Citigroup reported first quarter earnings on April 16th, 2015. Earnings per share came in at $1.52 per, above consensus estimates of $1.39 per share. Revenue for the quarter was $19.8 billion, down 2% year over year and missing street estimates of $20 billion.

Lower revenues in Citi’s Corporate/Other, Institutional Clients Group, and Global Consumer Banking were offset by lower operating expenses. Operating expenses for the quarter were $10.9 billion, down nearly 10% year over year. The decline in expenses was driven mainly by cost reduction efforts, reduced legal and related costs and repositioning charges. However, the firm experienced higher regulatory and compliance costs.

The trend of improving credit quality continued into first quarter. Total allowance for loan losses was $14.6 billion (2.38% of total loans) down 2.87% year over year. Loans and deposits decreased 6% and 7% year over year to 621 billion and 899 billion respectively.

Overall, a positive first quarter performance for Citi. Although missing revenue, EPS beat by a significant amount. Continued expense management will continue to benefit Citi in the tough interest rate environment. Citi traded up around 2.5% after earnings were released but those gains were completely offset after poor market performance on Friday. The stock closed the week at $53.07.

PNC Financial Services beats 1Q2015 earnings but misses on revenue

PNC Financial Services reported first quarter earnings on April 15th, 2015. EPS for the quarter came in at $1.75, beating estimates of $1.71 per share, for an earnings surprise of 2.3%. First quarter revenue was $3.73 billion against estimates of $3.75 billion and down 1% year over year. Revenue in the first quarter was mainly driven by strong performance in the Retail Banking segment, exhibiting very strong evidence of our investment thesis.
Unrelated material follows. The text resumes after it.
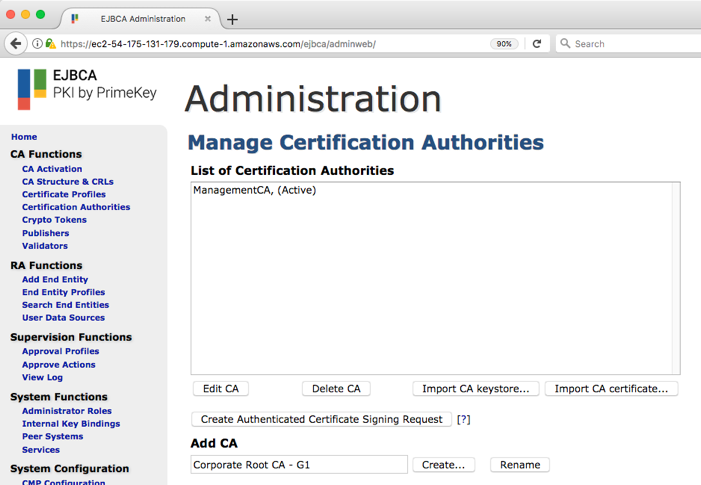The height and width of the screenshot is (485, 701).
Task: Go to Crypto Tokens page
Action: click(54, 220)
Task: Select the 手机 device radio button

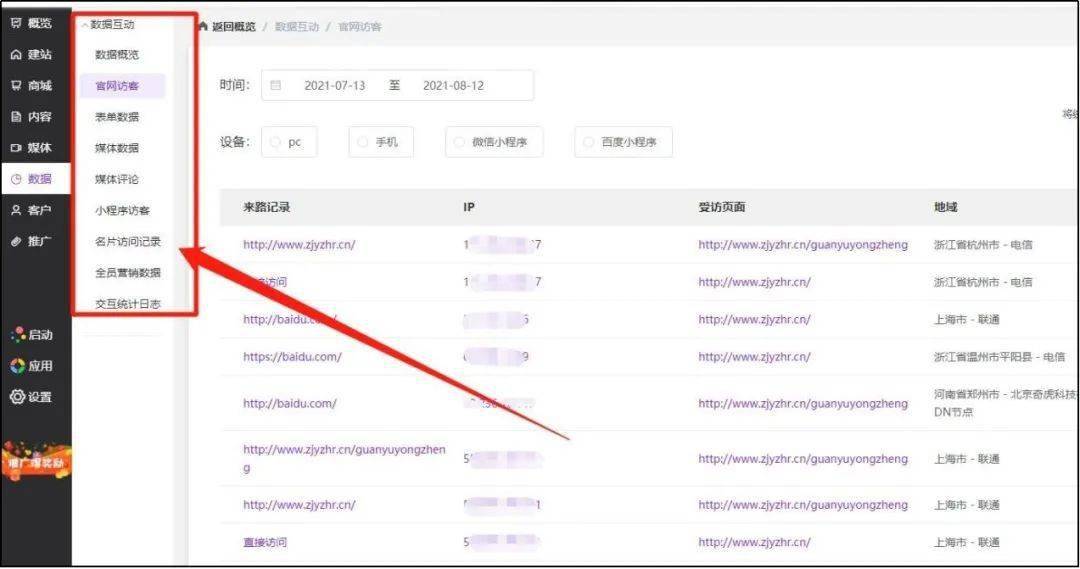Action: tap(363, 142)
The results were mainly driven by a fall in the provision in credit losses and increases in noninterest income, however partially offset by higher expenses and lower net interest income. Noninterest income and expenses came in at $1.66 billion (+5% YoY) and $2.35 billion (+4% YoY), respectively. Higher expenses were due mainly to investments in bank infrastructure and technology for its banking transformation initiative. Also, the company is about 30% complete with its goal of reducing costs for 2015 by $400 million. Net interest income for the quarter fell to $2.07 billion, down 6% from the previous year. PNC’s net interest margin fell 44 bps to 2.82% year over year.
PNC’s ability to source cheap funds and expand its balance sheet during the quarter should pay off when interest rates begin to rise. Loans grew 3% and deposits grew 6% compared to the previous quarter, despite the tough interest rate environment. Credit quality improved significantly YoY: Provision for credit losses were down 43% to $54 million, while net charge offs fell by about the same percentage to $103 million.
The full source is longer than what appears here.